Esa maldita costilla

Es cosa bien sabida que a las feministas de Salta, en general, no hay colectivo que las deje bien. Si nos dejamos llevar por las conclusiones que se extrajeron el último «tetazo» realizado en el Monumento a Güemes, en donde hubo mucho antifaz y poco pezón, el objetivo de las féminas es acabar con los varones. Es decir, que alcanzarán sus soñadas metas el día en que el último testículo sea segado, y no por el quirófano móvil de la Municipalidad, precisamente.

Insatisfechas hasta del aire que respiran, las citadas feministas -que, para ser justos, no son todas sino un grupo bastante radicalizado de las mismas- han examinado con lupa los tuits con que los políticos varones han querido congraciarse con ellas, a propósito de la muy desigual celebración, el pasado miércoles, del Día Internacional de la Mujer Trabajadora.
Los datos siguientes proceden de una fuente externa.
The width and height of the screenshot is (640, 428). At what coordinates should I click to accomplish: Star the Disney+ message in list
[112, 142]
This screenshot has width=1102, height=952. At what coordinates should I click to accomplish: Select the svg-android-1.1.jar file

Uno de los que ha caído en las garras de las depredadoras de turno es el bueno del Intendente Municipal de Salta, Gustavo Sáenz, quien ha saludado el día femenino por excelencia con una referencia bíblica que recuerda el origen de la mujer, cuya arcilla fundante fue extraída del costado de Adán.


Pero estas víboras del monte chaqueño le han saltado a la yugular. Y no es para menos, pues a quién se le ocurre mentarle la Biblia a unas señoras que quieren quemar las iglesias «like in that Spanish civil war».

Ante el imparable avance de las embravecidas luchadoras por la extinción del varón sobre la faz de la Tierra, el prudente y previsor Arzobispo ha solicitado, con ocasión de la marcha de anteayer, un refuerzo de la guardia del Cuerpo de Bomberos, tanto en el Palacio Arzobispal como en la misma Catedral. Teme, y no sin razón nuestro pastor, que algunas militantes de organizaciones de base penetren en los recintos sagrados, enseñando los pechos desnudos y al grito de «¡Arderéis como en el treinta y seis».

Otra de las medidas adoptadas por el prelado -según informan fuentes cercanas al Banco Masventas- es llamar por teléfono al intendente Sáenz para decirle: «Che Gustavo, la próxima vez que tengás que saludar a las mujeres buscá alguna frase de José Ingenieros, o algo que nada tenga que ver con la Biblia. No vaya a ser cosa que por ponernos serios con el Antiguo Testamento vengan aquí a quemarme los santos».

Sáenz, que sigue a pie juntillas las directrices y bisectrices del Arzobispo, ha prometido que para la celebración de 2018 elegirá una frase inspiracional de Jorge Bucay.